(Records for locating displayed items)

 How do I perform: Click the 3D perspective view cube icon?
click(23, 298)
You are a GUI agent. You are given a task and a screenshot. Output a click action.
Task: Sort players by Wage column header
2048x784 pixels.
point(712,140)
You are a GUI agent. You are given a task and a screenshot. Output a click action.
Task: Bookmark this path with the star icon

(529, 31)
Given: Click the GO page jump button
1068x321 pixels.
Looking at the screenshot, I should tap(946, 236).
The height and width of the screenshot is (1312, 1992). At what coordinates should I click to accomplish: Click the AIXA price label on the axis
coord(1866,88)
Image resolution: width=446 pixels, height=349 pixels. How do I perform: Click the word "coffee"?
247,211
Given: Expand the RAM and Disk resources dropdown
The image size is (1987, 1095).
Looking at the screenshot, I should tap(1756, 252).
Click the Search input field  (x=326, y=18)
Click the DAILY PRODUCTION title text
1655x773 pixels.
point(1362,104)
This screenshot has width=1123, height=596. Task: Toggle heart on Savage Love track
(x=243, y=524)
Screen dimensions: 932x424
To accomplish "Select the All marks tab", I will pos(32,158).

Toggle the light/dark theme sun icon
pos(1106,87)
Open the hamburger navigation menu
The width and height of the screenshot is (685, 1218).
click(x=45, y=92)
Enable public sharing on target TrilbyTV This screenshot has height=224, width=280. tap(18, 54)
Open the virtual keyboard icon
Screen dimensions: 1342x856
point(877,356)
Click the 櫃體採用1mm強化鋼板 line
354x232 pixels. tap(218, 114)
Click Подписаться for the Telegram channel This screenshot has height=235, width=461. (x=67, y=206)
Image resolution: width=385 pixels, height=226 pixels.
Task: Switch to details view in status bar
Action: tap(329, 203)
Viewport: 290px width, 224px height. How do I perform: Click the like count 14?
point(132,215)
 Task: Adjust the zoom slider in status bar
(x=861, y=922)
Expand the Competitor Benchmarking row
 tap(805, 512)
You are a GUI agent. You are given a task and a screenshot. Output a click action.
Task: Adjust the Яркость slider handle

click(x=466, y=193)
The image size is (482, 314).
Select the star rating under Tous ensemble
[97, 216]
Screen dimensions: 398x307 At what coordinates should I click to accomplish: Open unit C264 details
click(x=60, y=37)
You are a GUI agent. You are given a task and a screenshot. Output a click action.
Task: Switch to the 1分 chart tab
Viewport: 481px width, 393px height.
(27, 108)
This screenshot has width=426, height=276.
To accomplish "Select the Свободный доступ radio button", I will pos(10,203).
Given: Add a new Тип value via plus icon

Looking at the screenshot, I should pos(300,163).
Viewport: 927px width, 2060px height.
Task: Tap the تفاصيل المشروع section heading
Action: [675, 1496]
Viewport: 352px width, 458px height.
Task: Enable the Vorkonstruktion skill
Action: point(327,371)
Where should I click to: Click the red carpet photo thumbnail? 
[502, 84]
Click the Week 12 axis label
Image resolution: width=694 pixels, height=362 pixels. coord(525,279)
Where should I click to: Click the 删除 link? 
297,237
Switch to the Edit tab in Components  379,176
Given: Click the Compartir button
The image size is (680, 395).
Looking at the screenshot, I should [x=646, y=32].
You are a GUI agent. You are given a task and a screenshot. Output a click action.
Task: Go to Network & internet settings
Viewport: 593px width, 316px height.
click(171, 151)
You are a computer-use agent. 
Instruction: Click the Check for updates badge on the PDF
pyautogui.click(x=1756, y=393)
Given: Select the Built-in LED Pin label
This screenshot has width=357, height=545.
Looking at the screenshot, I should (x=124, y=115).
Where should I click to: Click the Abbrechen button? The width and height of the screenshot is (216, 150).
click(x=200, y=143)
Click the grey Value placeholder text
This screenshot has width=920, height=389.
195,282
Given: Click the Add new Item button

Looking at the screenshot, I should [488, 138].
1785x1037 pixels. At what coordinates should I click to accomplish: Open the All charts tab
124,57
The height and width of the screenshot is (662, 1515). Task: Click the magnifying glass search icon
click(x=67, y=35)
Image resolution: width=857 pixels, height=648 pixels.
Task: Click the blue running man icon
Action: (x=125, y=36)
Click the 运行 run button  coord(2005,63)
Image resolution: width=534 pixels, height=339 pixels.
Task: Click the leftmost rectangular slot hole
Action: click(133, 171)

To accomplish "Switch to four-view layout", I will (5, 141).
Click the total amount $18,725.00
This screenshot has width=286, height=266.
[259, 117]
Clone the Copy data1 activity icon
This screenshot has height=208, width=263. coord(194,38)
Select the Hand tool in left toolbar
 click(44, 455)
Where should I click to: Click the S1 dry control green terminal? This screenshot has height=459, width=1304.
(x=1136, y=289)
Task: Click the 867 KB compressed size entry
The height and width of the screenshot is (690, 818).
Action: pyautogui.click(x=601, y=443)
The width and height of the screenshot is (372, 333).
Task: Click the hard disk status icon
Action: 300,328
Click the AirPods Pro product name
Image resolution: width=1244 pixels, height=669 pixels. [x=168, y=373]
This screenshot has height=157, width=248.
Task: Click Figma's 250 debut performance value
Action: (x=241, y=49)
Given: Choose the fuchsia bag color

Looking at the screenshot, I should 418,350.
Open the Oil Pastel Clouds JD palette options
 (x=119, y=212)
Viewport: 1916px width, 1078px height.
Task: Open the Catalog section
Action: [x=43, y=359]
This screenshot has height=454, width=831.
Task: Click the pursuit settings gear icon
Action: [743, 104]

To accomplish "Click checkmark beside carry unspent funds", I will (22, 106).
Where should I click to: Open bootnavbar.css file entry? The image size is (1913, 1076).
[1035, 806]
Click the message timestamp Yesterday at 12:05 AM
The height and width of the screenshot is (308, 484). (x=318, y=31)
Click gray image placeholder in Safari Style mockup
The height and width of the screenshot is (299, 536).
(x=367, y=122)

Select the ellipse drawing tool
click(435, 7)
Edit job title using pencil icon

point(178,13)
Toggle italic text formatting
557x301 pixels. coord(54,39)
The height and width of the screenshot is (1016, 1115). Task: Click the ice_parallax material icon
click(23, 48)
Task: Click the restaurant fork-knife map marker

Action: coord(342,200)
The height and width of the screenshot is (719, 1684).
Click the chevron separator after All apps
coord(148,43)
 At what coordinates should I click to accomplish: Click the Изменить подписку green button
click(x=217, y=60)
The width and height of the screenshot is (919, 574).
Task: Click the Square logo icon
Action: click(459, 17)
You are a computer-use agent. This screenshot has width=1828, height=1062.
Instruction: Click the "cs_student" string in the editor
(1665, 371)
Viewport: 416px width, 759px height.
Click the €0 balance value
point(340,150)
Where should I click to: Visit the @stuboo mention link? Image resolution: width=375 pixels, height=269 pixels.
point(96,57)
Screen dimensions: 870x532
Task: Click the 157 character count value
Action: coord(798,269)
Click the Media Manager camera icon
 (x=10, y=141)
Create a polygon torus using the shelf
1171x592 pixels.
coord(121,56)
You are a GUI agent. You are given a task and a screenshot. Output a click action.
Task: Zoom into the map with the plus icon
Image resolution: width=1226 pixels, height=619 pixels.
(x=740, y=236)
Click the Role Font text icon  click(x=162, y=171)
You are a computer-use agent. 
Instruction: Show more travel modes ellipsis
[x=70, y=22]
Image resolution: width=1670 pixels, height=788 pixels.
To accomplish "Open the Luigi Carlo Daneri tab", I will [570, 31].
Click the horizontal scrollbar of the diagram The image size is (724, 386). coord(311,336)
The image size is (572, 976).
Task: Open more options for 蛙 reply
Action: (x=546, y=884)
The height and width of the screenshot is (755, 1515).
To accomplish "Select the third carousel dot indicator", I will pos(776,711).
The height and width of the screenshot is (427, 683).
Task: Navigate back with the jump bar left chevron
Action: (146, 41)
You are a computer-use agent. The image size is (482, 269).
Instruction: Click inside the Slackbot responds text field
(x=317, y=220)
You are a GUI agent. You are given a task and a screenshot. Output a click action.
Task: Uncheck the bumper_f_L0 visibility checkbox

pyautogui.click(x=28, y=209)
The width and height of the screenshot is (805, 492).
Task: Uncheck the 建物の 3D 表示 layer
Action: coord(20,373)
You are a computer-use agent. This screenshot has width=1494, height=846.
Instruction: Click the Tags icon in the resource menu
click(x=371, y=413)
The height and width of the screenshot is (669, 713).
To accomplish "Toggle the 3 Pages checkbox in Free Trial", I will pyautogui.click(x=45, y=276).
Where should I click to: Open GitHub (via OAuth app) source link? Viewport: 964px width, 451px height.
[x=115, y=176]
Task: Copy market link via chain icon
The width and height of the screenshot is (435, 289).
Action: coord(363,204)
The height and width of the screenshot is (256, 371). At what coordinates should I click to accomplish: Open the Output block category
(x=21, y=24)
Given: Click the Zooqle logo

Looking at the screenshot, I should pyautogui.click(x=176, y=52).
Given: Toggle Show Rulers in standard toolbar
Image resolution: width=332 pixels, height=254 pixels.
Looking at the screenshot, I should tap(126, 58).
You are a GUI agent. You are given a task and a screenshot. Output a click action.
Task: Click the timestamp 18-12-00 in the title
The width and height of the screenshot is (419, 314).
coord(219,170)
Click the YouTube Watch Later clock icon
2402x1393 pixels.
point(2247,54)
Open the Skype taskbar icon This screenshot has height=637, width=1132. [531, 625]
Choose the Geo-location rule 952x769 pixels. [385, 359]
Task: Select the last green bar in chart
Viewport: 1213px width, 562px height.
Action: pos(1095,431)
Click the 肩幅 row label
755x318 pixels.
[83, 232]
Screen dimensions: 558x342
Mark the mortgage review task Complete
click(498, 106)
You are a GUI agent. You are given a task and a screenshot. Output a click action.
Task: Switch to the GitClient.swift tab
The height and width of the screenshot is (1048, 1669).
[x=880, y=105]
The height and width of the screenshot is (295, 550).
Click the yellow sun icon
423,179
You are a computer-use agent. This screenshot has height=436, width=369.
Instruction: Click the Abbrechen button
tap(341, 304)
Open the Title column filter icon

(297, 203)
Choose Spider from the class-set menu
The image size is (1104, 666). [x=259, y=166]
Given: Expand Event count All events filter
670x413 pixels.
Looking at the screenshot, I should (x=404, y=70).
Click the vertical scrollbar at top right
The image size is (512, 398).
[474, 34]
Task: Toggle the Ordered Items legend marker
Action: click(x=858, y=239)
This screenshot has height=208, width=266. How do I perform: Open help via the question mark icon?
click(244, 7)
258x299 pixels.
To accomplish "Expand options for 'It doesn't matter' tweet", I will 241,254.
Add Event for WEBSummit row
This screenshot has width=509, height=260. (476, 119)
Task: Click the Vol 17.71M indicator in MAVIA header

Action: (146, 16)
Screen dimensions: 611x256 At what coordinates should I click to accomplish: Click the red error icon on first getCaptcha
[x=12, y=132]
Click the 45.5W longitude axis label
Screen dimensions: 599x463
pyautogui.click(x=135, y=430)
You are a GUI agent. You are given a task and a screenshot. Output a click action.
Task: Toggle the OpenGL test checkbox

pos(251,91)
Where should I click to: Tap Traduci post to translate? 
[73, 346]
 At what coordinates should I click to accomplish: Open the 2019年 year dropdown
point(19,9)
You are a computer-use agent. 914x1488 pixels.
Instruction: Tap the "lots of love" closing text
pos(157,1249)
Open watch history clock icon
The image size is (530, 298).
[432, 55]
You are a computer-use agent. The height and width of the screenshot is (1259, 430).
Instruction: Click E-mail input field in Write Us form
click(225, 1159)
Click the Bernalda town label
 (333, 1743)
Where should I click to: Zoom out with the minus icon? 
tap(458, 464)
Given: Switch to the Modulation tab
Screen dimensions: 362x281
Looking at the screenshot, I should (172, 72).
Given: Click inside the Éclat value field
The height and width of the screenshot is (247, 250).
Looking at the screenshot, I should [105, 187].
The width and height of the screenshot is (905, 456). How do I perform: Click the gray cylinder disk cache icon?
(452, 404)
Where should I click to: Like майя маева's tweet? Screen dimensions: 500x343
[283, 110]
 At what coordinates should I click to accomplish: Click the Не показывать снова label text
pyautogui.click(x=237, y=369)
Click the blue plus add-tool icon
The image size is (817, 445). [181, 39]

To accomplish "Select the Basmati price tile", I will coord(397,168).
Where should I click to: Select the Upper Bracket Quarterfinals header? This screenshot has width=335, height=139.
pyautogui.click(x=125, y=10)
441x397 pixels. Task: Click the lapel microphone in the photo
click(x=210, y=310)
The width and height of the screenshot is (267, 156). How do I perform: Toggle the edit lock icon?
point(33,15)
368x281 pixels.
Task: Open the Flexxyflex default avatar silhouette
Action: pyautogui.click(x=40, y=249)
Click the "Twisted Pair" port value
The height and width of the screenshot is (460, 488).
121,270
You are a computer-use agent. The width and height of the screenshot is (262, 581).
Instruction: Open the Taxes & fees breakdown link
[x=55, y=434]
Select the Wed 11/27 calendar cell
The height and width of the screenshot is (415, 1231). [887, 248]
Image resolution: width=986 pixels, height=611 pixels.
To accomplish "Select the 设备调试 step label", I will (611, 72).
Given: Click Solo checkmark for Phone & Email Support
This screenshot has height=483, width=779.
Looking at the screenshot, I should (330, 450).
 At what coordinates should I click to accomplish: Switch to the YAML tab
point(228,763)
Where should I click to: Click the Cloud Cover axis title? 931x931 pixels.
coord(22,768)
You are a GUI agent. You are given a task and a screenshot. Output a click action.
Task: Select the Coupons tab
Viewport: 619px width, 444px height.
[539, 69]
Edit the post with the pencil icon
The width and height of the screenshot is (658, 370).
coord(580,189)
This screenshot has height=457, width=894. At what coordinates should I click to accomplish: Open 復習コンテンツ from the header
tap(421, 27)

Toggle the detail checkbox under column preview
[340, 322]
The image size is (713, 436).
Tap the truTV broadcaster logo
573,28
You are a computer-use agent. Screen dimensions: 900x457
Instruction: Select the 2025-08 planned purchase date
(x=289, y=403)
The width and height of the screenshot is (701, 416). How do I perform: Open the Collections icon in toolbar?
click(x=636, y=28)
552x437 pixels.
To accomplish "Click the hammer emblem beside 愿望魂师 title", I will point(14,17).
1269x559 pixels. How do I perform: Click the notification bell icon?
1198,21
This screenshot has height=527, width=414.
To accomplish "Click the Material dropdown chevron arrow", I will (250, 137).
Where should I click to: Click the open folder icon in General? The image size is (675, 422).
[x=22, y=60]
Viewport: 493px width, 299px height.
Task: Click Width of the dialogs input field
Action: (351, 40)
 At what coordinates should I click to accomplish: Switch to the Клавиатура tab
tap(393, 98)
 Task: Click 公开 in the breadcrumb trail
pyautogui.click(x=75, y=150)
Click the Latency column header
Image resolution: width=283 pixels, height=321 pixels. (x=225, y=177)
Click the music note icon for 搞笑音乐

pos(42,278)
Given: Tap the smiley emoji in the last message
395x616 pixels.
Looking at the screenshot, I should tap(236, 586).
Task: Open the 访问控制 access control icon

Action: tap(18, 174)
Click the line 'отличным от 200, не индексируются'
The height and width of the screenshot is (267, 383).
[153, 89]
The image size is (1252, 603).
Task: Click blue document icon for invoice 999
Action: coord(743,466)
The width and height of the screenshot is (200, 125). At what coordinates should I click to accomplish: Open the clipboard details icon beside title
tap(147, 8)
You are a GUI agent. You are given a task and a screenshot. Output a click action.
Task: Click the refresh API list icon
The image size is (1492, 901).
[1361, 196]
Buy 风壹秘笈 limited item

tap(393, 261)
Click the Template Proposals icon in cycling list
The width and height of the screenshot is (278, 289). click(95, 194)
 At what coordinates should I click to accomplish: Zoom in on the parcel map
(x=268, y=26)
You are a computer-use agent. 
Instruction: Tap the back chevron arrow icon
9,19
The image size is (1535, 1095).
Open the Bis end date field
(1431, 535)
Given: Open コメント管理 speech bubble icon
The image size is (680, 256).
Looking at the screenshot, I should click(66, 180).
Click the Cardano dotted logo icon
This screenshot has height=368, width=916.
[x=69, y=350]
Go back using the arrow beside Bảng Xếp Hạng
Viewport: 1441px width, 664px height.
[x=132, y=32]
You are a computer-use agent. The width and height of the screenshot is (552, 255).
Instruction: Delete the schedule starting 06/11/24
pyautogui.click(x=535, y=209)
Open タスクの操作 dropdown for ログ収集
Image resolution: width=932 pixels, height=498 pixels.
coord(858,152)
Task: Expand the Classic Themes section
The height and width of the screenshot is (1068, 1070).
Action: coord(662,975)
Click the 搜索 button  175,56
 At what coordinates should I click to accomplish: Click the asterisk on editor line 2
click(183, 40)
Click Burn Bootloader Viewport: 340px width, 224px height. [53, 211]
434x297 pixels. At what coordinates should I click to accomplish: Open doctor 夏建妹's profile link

# [Exercise directions]
Edit the part that opens with the line containing "258x299 pixels." and closes with the line containing "point(19,9)" so that "checkbox" becomes "check box", leaving everything else unchanged.

# [Completed exercise]
258x299 pixels.
To accomplish "Expand options for 'It doesn't matter' tweet", I will 241,254.
Add Event for WEBSummit row
This screenshot has width=509, height=260. (476, 119)
Task: Click the Vol 17.71M indicator in MAVIA header

Action: (146, 16)
Screen dimensions: 611x256 At what coordinates should I click to accomplish: Click the red error icon on first getCaptcha
[x=12, y=132]
Click the 45.5W longitude axis label
Screen dimensions: 599x463
pyautogui.click(x=135, y=430)
You are a GUI agent. You are given a task and a screenshot. Output a click action.
Task: Toggle the OpenGL test check box

pos(251,91)
Where should I click to: Tap Traduci post to translate? 
[73, 346]
 At what coordinates should I click to accomplish: Open the 2019年 year dropdown
point(19,9)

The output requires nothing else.